Sample code for the routine to be invoked via the onkeyup
attribute is:
function update() { var old = document.f.counter.value; document.f.counter.value=document.f.box.value.length; if(document.f.counter.value > limit && old <= limit) { alert('Too much data in the text box!'); if(document.styleSheets) { document.f.counter.style.fontWeight = 'bold'; document.f.counter.style.color = '#ff0000'; } } else if(document.f.counter.value <= limit && old > limit && document.styleSheets ) { document.f.counter.style.fontWeight = 'normal'; document.f.counter.style.color = '#000000'; } }
The following form uses this technique;
for testing purposes, the textarea size limit is set to
a ridiculously small value (eight characters).
It has been
written
(using a
nonscript
element)
so that when JavaScript is not enabled at all,
a message explaining what could be achieved by using
a JavaScript-enabled browser:
(If you used a JavaScript enabled browser, preferably supporting JavaScript version 1.2 or equivalent (as supported e.g. by Internet Explorer 4 and Netscape Navigator 4), you would have some help from the browser in trying to remain within the limit.)And for JavaScript-enabled browsers not supporting JavaScript 1.2 we have just the simple checking on submit in operation.

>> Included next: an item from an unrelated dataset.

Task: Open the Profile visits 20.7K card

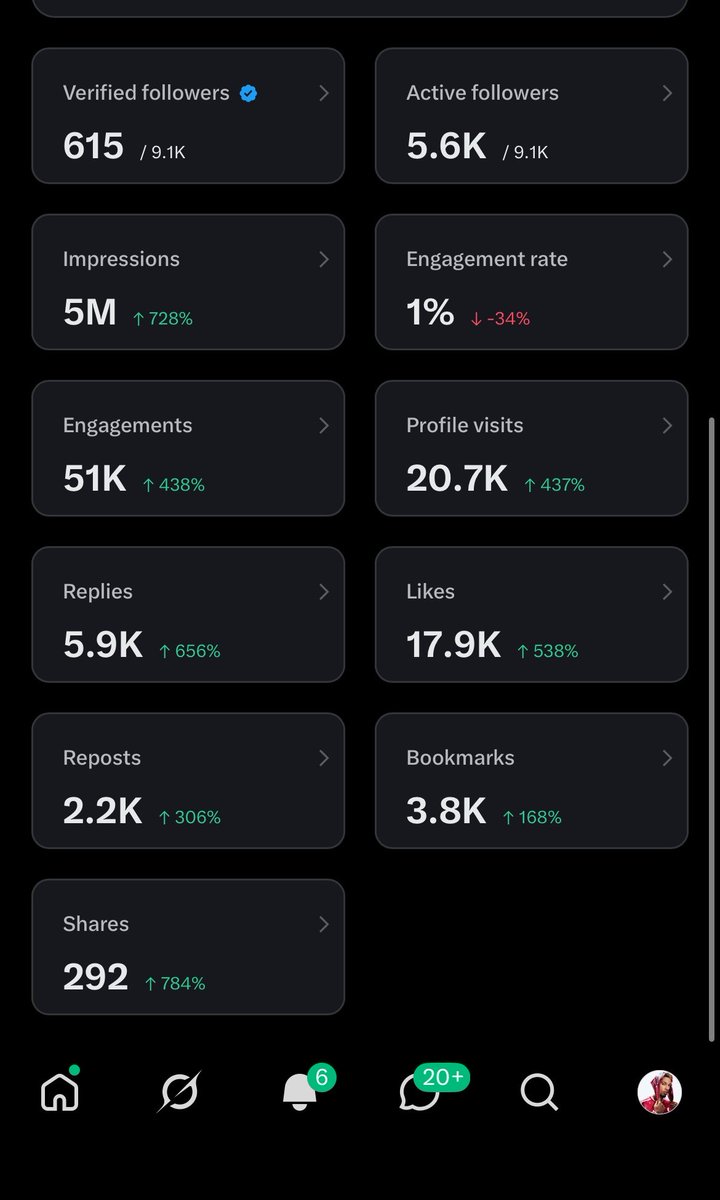Action: [532, 448]
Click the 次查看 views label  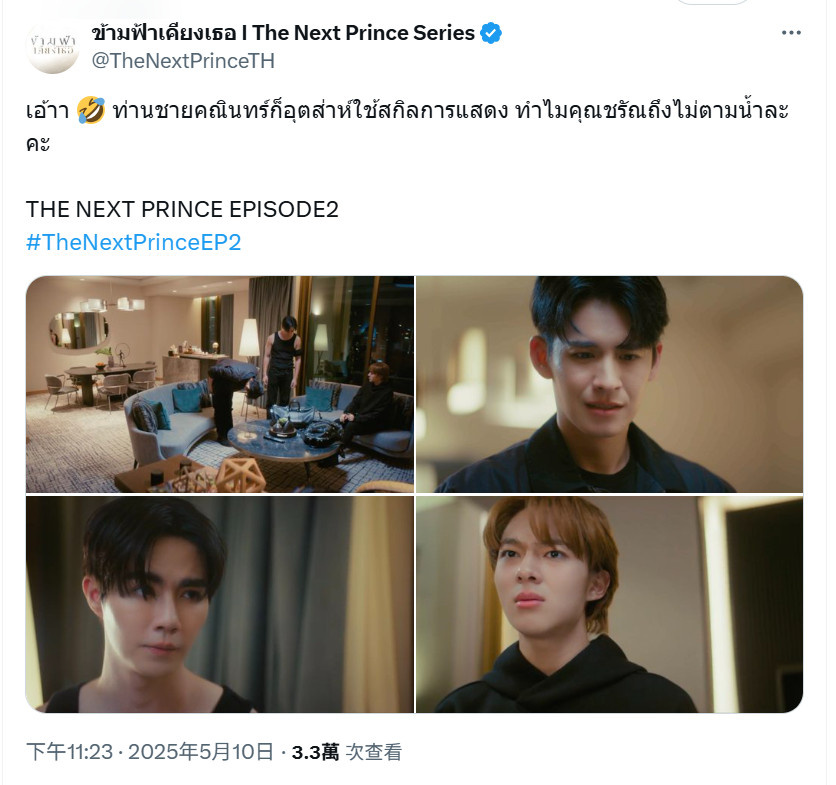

To avoid confusing users, we won't include the counter field when it doesn't work. This is achieved by generating the markup for it dynamically, with code that should get executed by JavaScript 1.2 capable browsers only. Unfortunately the method for this, the inclusion of
language="JavaScript1.2"
into the
script
element, does not seem to work on Opera,
i.e. Opera users with JavaScript enabled will see a counter
field which doesn't work.
Note that the onkeyup
attribute will not
capture the event of cutting and pasting text in the textarea
using a mouse.
This means e.g. that if the user pastes an excessively long
piece of text into the textarea,
the counter displays a wrong value until the user hits a
key when focus is in the textarea. This is hopefully tolerable.
If the user tries to submit the form, the onsubmit
test
will inform him about the problem, and as soon as he starts
editing the area, the counter helps him to get below the limit.